Called from two sites that are part of routine UX flows:
- `cli.ts:1868` — `anet node create` wizard (initial setup)
- `cli.ts:4486` — `anet channel add telegram <node> ...` (CLI re-add, frequently re-run when troubleshooting)

**Either path destroys user data on re-run.** Any user who has been gradually built up onto `allowFrom` over weeks is reset to a single id (or empty list) the next time the operator re-runs the wizard or `channel add`.

**Hard constraint to land first** (P1, blocker for the rest):
- `writeTelegramChannelConfig` MUST read the existing `access.json` if it exists and merge:
  - keep prior `dmPolicy` unless explicitly overridden
  - **`allowFrom`: union with the new id, never replace**
  - keep prior `groups` and `pending`
- `--bot-token` only writes `.env` when explicitly passed
- **Regression test** in CI: seed a fake access.json with 3 ids in `allowFrom` + 2 entries in `pending` + 1 entry in `groups`, run `anet channel add telegram <node> --bot-token X --allow Y`, assert the merged file still contains the original 3 + new Y in `allowFrom`, original `pending` and `groups` intact.

---

## Mode 1 — restart 后 poller 不起 / 通道没 re-attach

Three independent root causes; need targeted fixes (not one mega-rewrite).

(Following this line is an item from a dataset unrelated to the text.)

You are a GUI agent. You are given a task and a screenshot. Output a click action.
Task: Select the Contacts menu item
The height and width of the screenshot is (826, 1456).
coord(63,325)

### 1a. `anet channel add` after `anet node start` — poller never picks up new channel
- `agent-node/src/cli.ts:446` evaluates `TELEGRAM_CHANNELS` at **module top-level**. Adding a channel to `config.json` while agent-node is running has zero effect; `anet node resume` doesn't help (it wakes Claude, not agent-node).
- **Fix A2** *(low, deferred)*: agent-node watches `config.json` mtime → re-init `TELEGRAM_CHANNELS` and call `connectTelegram(newChannel)` for any new entry. Edge cases (token rotation, removal) make this fiddly; deferred behind A1.

### 1b. Bot token invalid → `process.exit(1)` (cli.ts:2303) kills the whole agent-node
- agent-node dies → tmux respawns it → same bad token → dies again → restart-storm.
- **Fix A3** *(low)*: replace `process.exit(1)` with `commhub_report_status({ status: "warn", note: "telegram bot token invalid (<channel-dir>)" })` + `return` from `connectTelegram`. agent-node stays alive, other channels keep working, the failing channel surfaces in `anet doctor`.

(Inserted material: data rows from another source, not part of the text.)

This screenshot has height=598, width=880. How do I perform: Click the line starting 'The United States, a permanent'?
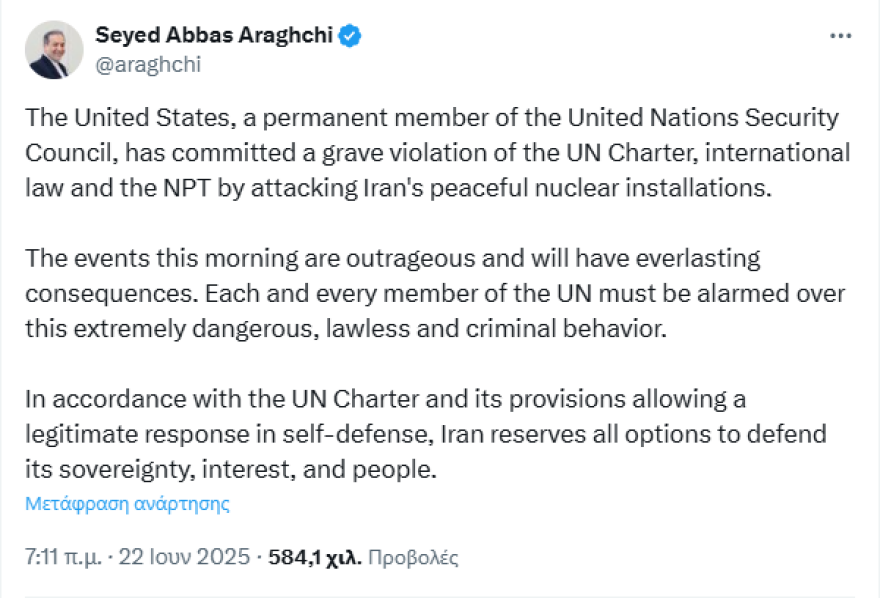pyautogui.click(x=432, y=118)
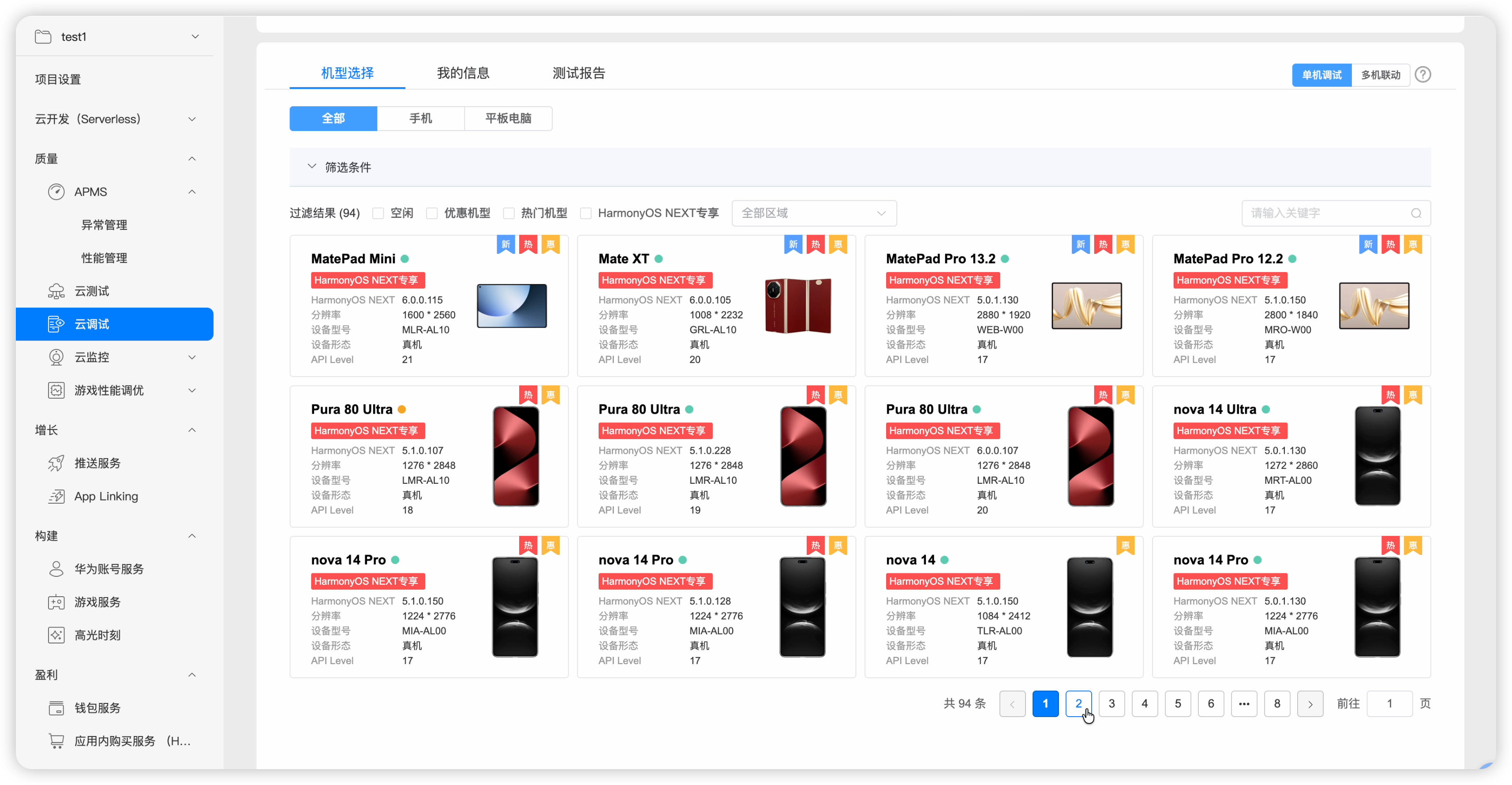Select the App Linking icon
Viewport: 1512px width, 785px height.
point(56,496)
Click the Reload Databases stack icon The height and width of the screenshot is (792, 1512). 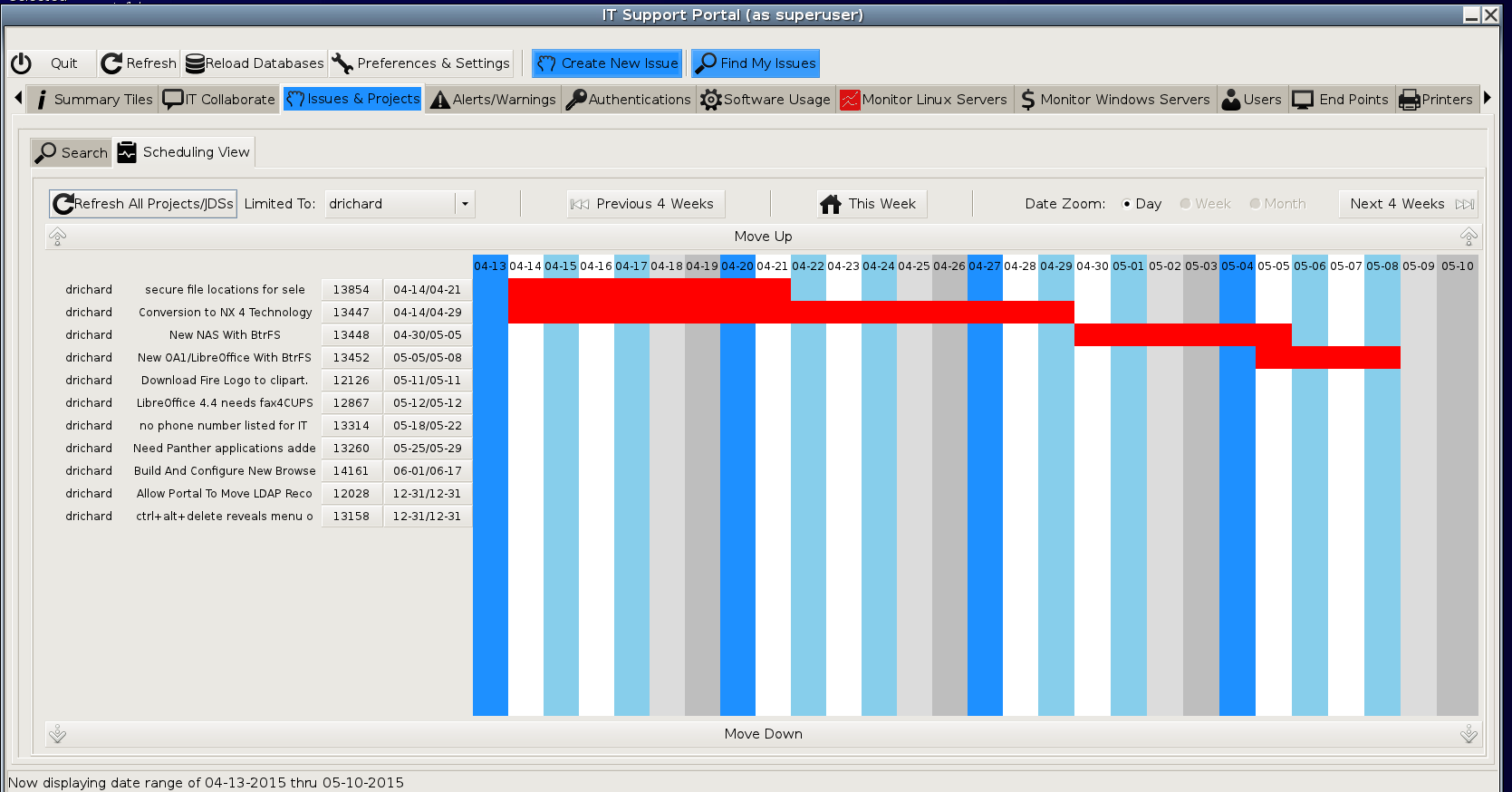pos(195,63)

### 1c. Poller silently dead inside the running process
- The outer `while (true)` catches `getUpdates` network errors (cli.ts:2357-2359), but a thrown exception from inside the queue drain (e.g. `telegramSend` failure causing unhandled promise rejection at line 2354) can leave `processing = false` with no caller — the loop continues but the queue never drains.
- **Fix A1** *(low, primary)*: agent-node maintains `<channel-dir>/health.json` with `{lastPoll, offset, msgsSinceBoot, lastError}`. A watchdog timer in agent-node checks every 30s: if `now - lastPoll > 90s` → log + re-invoke `connectTelegram(channel)` + bump a restart counter. Counter exposed in `anet channel status`.

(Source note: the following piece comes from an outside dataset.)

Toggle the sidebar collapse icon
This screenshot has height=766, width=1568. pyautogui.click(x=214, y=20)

**Sub-task scope estimate**: ~80 LOC across A1 + A3, mostly in agent-node. **A2 deferred** — watchdog covers the symptom, hot-reload is a nice-to-have.

---

## Mode 2 — 配对 UX (pairing + allowlist)

`access.json` was **designed** with `dmPolicy / pending / groups` (`agent-network/bin/cli.ts:1474-1479`), but `agent-node/src/cli.ts:2204-2208` only ever reads `allowFrom`. `dmPolicy` and `pending` are written once and never read — a half-implemented pairing UX. Result:

- `allowFrom.length === 0` → wide open (everyone accepted).
- `allowFrom.length > 0` → strict allowlist; non-allowed senders are **silently dropped**. The bot gives no signal, the operator never sees the attempt — exactly Vincent's "够不着" complaint.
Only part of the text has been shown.